Conversely, too much nitrogen provides support for soft scales and other phloem-feeding plant suckers. Remember that they seek amino acids dissolved in phloem sap, and nitrogen is a key element in amino acids.
While calico scale is not considered a direct tree killer, the accumulated chronic stress caused by substantial sap loss, coupled with other stress-inducing conditions, may kill trees. It’s death by a thousand sucks.

The image below shows that healthy trees can successfully handle high calico scale populations. Although the honeylocust is competing with turfgrass, it has a relatively large area where roots can acquire tree resources. Note that despite a heavy scale infestation, the honeylocust is showing no discernible canopy decline.

Relying on insecticides to manage calico scale on stressed trees is only a “band-aid” approach. The underlying issue isn’t resolved, just covered over.
If You Can’t Beat ’em, Scrub ’em
On small trees, you can take advantage of the calico scale’s “soft scale” status to easily remove the females from plant stems using a scrubbing pad or scrub brush.
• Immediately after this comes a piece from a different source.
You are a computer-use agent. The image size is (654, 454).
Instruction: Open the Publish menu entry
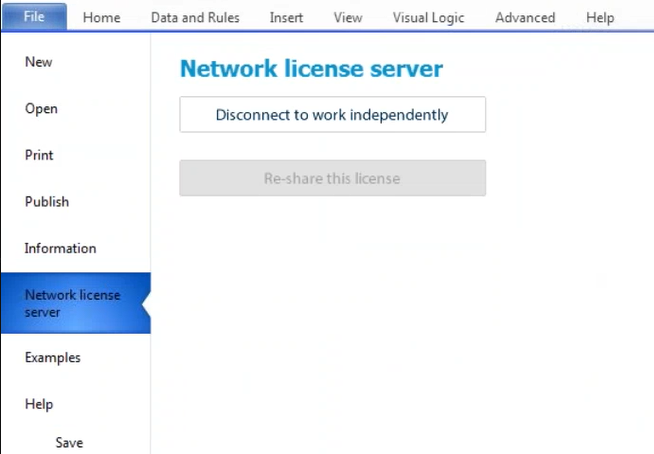[x=47, y=202]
Sometimes we forget the efficacy and environmental value of physically removing a plant pest.

A 2019 study conducted on the campus of the University of Kentucky involved arming students with standard toilet bowl scrub brushes or deck brushes. Some brushes were attached to 6’ extension poles. The students were charged with scrubbing calico scales from infested trees.
The study involved three treatments: scrubbing with water and insecticidal soap, scrubbing with water, and dry scrubbing. All three treatments significantly reduced calico scale infestations.
Scrubbing preserves natural bio-allies that target this sucking insect. Also, it’s unlikely calico scale populations will become resistant to this management technique.
Selected References
Cockerell, T. D. A. (1900). Some Coccidae quarantined at San Francisco. Psyche: A Journal of Entomology, 9(290), 70-71.
https://onlinelibrary.wiley.com/doi/pdf/10.1155/1900/47934
Hubbard, J. L., & Potter, D. A. (2005). Life history and natural enemy associations of calico scale (Homoptera: Coccidae) in Kentucky. Journal of economic entomology, 98(4), 1202-1212.
https://doi.org/10.1603/0022-0493-98.4.1202
Palmer, C. (2023, June 29). IR-4 Environmental Horticulture Program Scale Efficacy, Research Summary, IR-4 Project, N.C. State University, 88-91.
https://ir4.cals.ncsu.edu/ehc/RegSupport/ResearchSummary/ScaleEfficacy2023.pdf
Quesada, C. R., Witte, A., & Sadof, C. S. (2018). Factors influencing insecticide efficacy against armored and soft scales. HortTechnology, 28(3), 267-275.
https://journals.ashs.org/view/journals/horttech/28/3/article-p267.xml
Rieske, L. K., Borden, S., Damron, B., Williamson, N. I. C., Arthur, M., & Kinney, A. (2019). College Campus as a Living Laboratory: Scrubbing Scales, Saving Trees, Engaging Students. American Entomologist, 65(1), 43-49.
Seagraves, B. L., Redmond, C. T., & Potter, D. A. (2013). Relative resistance or susceptibility of maple (Acer) species, hybrids and cultivars to six arthropod pests of production nurseries. Pest management science, 69(1), 112-119.
https://doi.org/10.1002/ps.3375
Vanek, S. J., & Potter, D. A. (2010). Ant-exclusion to promote biological control of soft scales (Hemiptera: Coccidae) on woody landscape plants. Environmental Entomology, 39(6), 1829-1837.